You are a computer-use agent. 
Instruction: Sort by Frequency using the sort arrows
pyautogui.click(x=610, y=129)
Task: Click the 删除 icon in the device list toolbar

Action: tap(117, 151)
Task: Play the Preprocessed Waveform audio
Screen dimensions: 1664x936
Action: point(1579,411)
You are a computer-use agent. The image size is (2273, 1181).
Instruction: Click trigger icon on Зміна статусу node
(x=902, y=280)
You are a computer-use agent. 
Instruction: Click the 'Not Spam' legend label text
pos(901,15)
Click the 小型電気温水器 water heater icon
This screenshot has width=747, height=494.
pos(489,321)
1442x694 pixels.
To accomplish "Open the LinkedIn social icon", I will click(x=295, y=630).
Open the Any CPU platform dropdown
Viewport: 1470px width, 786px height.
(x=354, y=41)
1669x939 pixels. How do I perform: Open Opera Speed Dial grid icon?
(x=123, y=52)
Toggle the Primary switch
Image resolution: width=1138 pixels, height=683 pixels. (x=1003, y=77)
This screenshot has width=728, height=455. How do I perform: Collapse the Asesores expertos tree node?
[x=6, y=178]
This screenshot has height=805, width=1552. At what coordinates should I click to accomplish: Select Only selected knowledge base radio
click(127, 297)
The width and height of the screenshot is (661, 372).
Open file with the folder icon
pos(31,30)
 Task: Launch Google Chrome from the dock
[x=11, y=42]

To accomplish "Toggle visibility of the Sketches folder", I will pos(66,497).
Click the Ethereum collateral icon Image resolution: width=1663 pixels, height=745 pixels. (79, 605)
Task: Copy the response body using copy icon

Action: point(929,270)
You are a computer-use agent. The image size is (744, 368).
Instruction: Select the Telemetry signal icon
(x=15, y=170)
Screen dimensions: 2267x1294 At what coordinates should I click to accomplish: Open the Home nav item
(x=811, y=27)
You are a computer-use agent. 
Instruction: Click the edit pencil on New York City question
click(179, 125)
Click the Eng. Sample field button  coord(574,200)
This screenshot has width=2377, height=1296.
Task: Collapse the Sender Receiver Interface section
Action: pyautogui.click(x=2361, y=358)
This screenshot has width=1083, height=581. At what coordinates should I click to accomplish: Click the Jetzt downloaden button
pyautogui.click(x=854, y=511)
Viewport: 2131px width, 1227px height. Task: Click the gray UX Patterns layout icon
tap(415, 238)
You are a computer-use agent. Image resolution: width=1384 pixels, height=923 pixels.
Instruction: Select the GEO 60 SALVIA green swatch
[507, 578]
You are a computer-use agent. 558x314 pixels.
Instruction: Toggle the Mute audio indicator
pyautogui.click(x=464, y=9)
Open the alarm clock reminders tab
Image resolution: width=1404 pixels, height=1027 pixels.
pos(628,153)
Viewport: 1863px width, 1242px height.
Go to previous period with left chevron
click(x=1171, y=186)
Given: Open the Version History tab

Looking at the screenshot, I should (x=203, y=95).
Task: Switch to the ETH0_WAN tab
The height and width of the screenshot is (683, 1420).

☆ ☆ ☆

_WHAT THE TASK REQUIRES_
Each record shown above must be printed once more, exactly.

_RESULT OF THE TASK_
You are a computer-use agent. 
Instruction: Sort by Frequency using the sort arrows
pyautogui.click(x=610, y=129)
Task: Click the 删除 icon in the device list toolbar

Action: tap(117, 151)
Task: Play the Preprocessed Waveform audio
Screen dimensions: 1664x936
Action: point(1579,411)
You are a computer-use agent. The image size is (2273, 1181).
Instruction: Click trigger icon on Зміна статусу node
(x=902, y=280)
You are a computer-use agent. 
Instruction: Click the 'Not Spam' legend label text
pos(901,15)
Click the 小型電気温水器 water heater icon
This screenshot has width=747, height=494.
pos(489,321)
1442x694 pixels.
To accomplish "Open the LinkedIn social icon", I will click(x=295, y=630).
Open the Any CPU platform dropdown
Viewport: 1470px width, 786px height.
(x=354, y=41)
1669x939 pixels. How do I perform: Open Opera Speed Dial grid icon?
(x=123, y=52)
Toggle the Primary switch
Image resolution: width=1138 pixels, height=683 pixels. (x=1003, y=77)
This screenshot has width=728, height=455. How do I perform: Collapse the Asesores expertos tree node?
[x=6, y=178]
This screenshot has height=805, width=1552. At what coordinates should I click to accomplish: Select Only selected knowledge base radio
click(127, 297)
The width and height of the screenshot is (661, 372).
Open file with the folder icon
pos(31,30)
 Task: Launch Google Chrome from the dock
[x=11, y=42]

To accomplish "Toggle visibility of the Sketches folder", I will pos(66,497).
Click the Ethereum collateral icon Image resolution: width=1663 pixels, height=745 pixels. (79, 605)
Task: Copy the response body using copy icon

Action: point(929,270)
You are a computer-use agent. The image size is (744, 368).
Instruction: Select the Telemetry signal icon
(x=15, y=170)
Screen dimensions: 2267x1294 At what coordinates should I click to accomplish: Open the Home nav item
(x=811, y=27)
You are a computer-use agent. 
Instruction: Click the edit pencil on New York City question
click(179, 125)
Click the Eng. Sample field button  coord(574,200)
This screenshot has width=2377, height=1296.
Task: Collapse the Sender Receiver Interface section
Action: pyautogui.click(x=2361, y=358)
This screenshot has width=1083, height=581. At what coordinates should I click to accomplish: Click the Jetzt downloaden button
pyautogui.click(x=854, y=511)
Viewport: 2131px width, 1227px height. Task: Click the gray UX Patterns layout icon
tap(415, 238)
You are a computer-use agent. Image resolution: width=1384 pixels, height=923 pixels.
Instruction: Select the GEO 60 SALVIA green swatch
[507, 578]
You are a computer-use agent. 558x314 pixels.
Instruction: Toggle the Mute audio indicator
pyautogui.click(x=464, y=9)
Open the alarm clock reminders tab
Image resolution: width=1404 pixels, height=1027 pixels.
pos(628,153)
Viewport: 1863px width, 1242px height.
Go to previous period with left chevron
click(x=1171, y=186)
Given: Open the Version History tab

Looking at the screenshot, I should (x=203, y=95).
Task: Switch to the ETH0_WAN tab
The height and width of the screenshot is (683, 1420).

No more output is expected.